In your copy, drop the images and return each record exactly as it stands.

● ● ● ● ● ● ●

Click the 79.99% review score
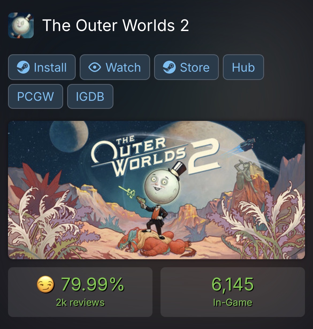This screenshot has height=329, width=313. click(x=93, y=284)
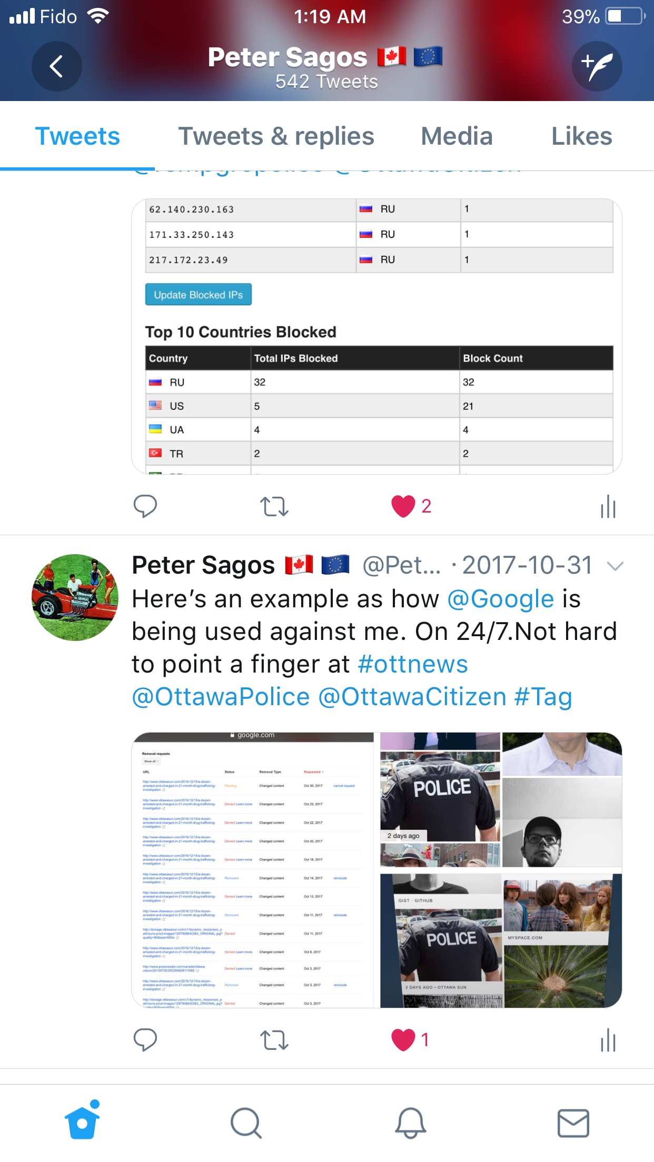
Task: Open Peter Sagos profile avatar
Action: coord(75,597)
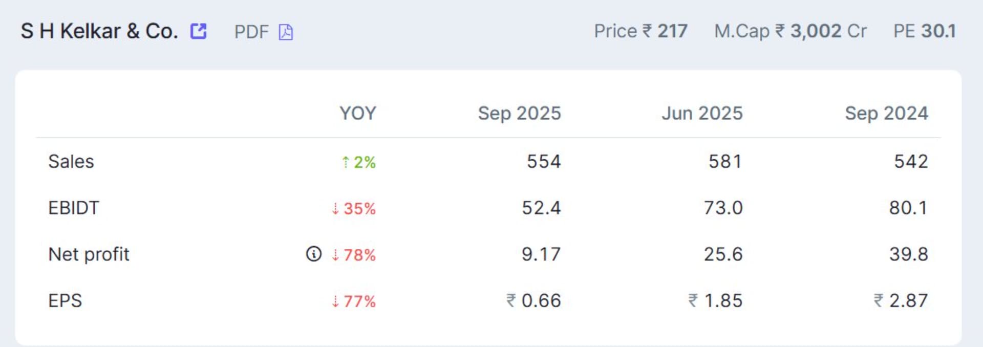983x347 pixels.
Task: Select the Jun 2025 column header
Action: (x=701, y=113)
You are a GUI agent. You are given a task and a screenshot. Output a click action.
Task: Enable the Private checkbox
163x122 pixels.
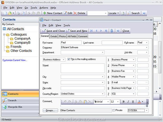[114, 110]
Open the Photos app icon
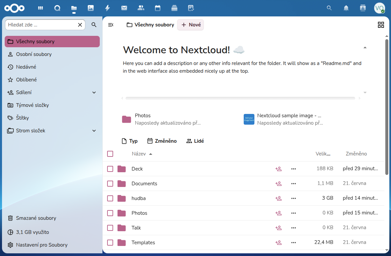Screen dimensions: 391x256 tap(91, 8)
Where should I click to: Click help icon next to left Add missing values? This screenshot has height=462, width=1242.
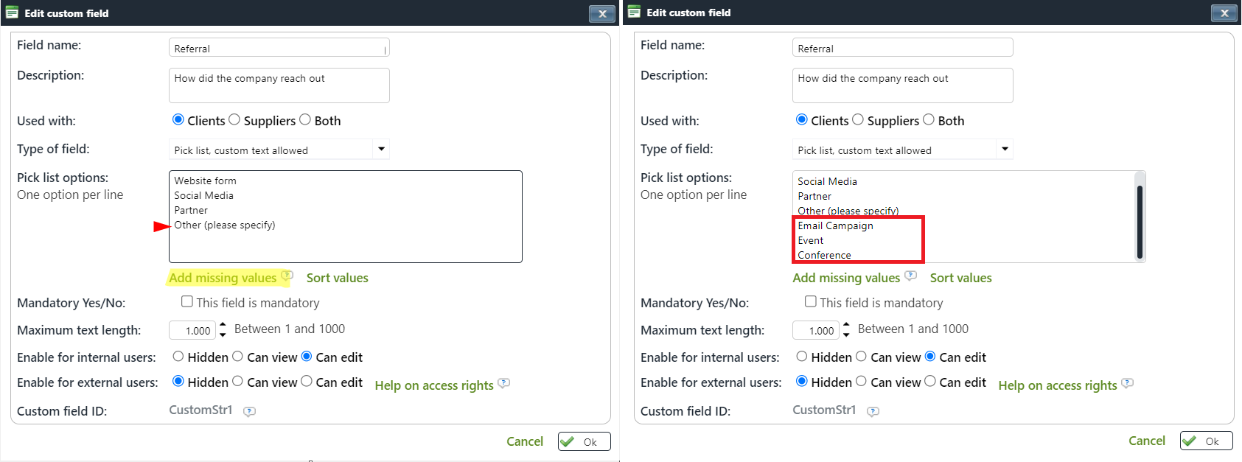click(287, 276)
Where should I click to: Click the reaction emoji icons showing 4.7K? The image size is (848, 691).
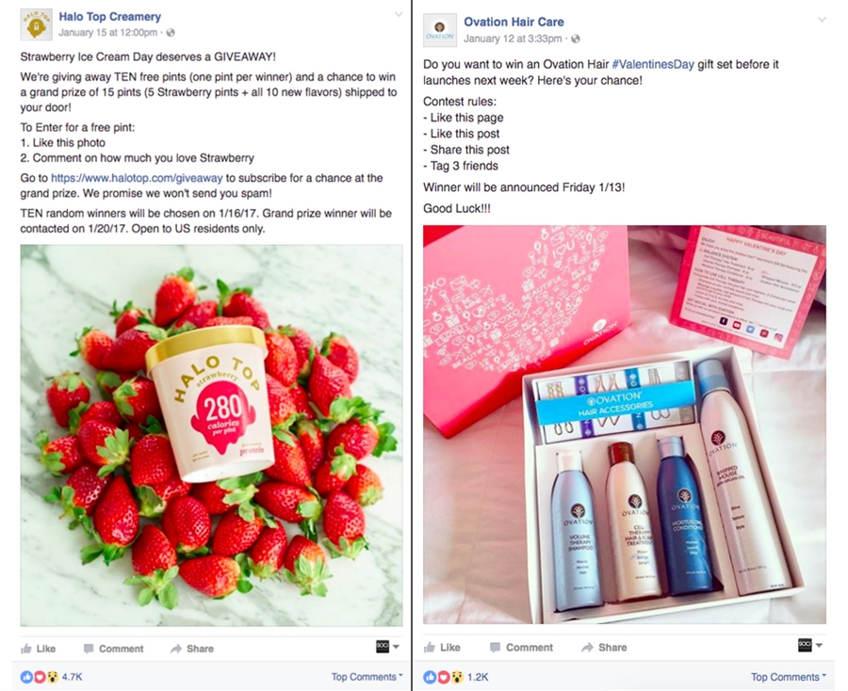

● ● ● ● ● ● ●

▶ **Exercise response**
Click the 79.99% review score
This screenshot has height=329, width=313. click(x=93, y=284)
Task: Open Peter Sagos profile avatar
Action: coord(75,597)
983x347 pixels.
Task: Select the Jun 2025 column header
Action: (x=701, y=113)
You are a GUI agent. You are given a task and a screenshot. Output a click action.
Task: Enable the Private checkbox
163x122 pixels.
[114, 110]
Open the Photos app icon
Screen dimensions: 391x256 tap(91, 8)
Where should I click to: Click help icon next to left Add missing values? This screenshot has height=462, width=1242.
click(287, 276)
Where should I click to: Click the reaction emoji icons showing 4.7K? The image size is (848, 691).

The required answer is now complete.